I have a question about the proof of Rademacher theorem due to C. B. Morrey. (I'm reading it in Simon's Lectures on geometric measure theory.) The proof can be summarized in the following steps:
For every $ v \in R^n $, $ |v|=1 $, the directional derivative $ D_vf $ exists a.e. in $ R^n $.
The directional derivative $ D_vf $ is a weak derivative and therefore it holds that:
$$D_vf(x)= v\cdot \nabla f(x) \text{ a.e. in } R^n.$$
- There exists $ A \subset R^n $ such that $L^n(R^n-A)=0 $ ($L^n $ is the Lebesgue measure) and such that for every $ x \in A $ and for every $ v $ the directional derivative $ D_vf(x) $ exists. Note the difference between this step and the first step.

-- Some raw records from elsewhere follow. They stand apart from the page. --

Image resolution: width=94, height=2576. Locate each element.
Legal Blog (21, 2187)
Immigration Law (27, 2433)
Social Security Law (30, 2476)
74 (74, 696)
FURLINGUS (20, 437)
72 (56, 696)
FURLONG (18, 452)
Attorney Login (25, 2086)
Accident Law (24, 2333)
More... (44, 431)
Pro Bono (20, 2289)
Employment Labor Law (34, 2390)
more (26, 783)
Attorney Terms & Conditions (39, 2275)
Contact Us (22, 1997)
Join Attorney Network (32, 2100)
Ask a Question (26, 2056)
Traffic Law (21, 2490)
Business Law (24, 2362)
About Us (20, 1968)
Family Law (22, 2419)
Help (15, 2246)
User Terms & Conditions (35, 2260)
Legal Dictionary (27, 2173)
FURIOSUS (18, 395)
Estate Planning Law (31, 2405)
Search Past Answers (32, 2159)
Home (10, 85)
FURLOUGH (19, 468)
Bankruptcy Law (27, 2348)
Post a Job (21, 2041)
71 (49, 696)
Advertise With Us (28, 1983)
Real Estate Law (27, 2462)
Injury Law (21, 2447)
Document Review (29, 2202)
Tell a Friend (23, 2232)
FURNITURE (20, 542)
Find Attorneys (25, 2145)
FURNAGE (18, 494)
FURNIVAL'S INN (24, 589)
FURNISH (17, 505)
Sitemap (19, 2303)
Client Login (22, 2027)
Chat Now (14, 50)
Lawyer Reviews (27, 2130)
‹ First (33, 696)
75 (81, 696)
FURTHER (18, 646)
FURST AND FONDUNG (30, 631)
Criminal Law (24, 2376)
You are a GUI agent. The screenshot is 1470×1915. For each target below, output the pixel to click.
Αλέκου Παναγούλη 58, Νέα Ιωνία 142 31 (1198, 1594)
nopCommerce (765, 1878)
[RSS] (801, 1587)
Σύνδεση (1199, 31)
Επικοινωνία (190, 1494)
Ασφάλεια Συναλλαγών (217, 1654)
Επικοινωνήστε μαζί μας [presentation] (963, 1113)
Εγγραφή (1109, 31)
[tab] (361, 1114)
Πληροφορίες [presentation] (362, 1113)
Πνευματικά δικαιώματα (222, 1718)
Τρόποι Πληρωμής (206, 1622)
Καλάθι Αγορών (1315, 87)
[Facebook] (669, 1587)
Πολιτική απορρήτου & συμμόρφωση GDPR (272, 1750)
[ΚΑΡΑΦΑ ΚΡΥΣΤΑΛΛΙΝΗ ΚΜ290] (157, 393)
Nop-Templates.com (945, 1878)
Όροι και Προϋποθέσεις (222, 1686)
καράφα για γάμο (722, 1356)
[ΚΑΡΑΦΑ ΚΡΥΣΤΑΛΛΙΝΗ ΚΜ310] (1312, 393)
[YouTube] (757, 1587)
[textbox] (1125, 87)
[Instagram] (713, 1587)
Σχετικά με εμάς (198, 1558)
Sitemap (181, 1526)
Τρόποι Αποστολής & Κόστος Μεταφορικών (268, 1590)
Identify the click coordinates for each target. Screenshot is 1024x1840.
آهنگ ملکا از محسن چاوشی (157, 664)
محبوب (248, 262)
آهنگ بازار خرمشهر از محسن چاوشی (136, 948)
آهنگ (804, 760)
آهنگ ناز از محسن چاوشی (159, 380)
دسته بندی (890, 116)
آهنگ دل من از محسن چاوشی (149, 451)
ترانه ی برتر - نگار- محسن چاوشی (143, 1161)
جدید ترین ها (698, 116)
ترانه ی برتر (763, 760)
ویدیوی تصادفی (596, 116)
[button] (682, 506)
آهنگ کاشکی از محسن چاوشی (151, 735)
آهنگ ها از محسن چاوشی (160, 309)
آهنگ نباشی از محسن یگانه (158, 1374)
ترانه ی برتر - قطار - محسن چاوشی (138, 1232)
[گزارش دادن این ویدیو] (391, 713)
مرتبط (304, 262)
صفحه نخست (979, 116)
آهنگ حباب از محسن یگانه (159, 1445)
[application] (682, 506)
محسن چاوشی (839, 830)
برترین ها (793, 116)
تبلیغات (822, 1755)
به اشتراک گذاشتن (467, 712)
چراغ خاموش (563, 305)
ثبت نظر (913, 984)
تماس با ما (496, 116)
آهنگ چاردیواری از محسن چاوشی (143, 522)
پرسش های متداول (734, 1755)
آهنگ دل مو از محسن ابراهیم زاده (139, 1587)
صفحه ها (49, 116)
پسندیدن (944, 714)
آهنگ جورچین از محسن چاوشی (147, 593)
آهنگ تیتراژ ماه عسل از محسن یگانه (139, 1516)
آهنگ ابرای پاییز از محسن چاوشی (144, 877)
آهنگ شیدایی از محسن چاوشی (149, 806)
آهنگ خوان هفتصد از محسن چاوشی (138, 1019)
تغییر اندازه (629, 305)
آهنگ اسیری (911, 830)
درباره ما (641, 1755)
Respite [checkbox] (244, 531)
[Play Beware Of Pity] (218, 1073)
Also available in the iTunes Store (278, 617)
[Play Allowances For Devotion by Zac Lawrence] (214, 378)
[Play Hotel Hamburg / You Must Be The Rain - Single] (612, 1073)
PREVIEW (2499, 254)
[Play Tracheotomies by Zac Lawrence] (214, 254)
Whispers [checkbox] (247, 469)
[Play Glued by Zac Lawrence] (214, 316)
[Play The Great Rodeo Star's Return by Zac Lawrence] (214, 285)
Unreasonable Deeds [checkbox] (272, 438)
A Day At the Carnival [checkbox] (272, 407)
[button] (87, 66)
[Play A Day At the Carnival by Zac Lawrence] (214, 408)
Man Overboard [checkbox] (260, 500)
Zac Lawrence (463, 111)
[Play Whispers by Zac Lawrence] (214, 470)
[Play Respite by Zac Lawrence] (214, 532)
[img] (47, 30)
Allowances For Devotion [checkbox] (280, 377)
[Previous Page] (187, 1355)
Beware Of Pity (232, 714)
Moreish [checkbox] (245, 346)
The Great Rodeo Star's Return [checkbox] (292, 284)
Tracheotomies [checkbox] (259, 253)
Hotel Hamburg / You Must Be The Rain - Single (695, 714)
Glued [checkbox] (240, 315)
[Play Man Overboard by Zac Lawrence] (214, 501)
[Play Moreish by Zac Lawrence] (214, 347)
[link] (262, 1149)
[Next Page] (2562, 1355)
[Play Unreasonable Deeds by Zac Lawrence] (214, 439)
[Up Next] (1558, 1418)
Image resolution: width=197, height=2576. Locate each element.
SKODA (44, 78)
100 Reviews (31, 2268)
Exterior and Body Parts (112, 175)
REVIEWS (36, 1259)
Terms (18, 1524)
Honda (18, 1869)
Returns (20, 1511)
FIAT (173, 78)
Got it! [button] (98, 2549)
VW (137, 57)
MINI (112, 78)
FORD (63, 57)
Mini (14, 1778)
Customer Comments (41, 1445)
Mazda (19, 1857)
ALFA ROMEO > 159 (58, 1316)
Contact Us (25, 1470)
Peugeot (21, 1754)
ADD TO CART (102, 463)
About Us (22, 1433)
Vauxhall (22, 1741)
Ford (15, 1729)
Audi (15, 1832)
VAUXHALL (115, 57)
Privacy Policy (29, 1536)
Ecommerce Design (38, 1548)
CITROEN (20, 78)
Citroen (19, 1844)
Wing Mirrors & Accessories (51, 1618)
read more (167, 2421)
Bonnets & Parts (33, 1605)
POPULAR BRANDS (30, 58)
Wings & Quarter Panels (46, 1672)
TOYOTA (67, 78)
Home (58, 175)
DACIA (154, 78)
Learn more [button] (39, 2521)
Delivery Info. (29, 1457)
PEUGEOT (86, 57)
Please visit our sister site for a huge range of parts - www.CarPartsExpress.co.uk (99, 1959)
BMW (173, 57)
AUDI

As I've read, these three steps should be conclude the proof. But my doubt is obviously the following one:
Since a continuous function with all of its directional derivatives at a point $ x $ is not necessarily differentiable at $ x $, how can I conclude the proof using only these three steps?
When moving to step 3, you should not forget the result of step 2: the directional derivative is linear in $v$. Still, the existence and linearity of $D_vf(x)$ do not imply the differentiability of $f$ at $x$. The Lipschitz condition must be used yet again.
You may want to consult Lectures on Lipschitz Analysis by Heinonen, where the proof of Rademacher's theorem is carefully presented in Chapter 3. The following quote directly addresses your question.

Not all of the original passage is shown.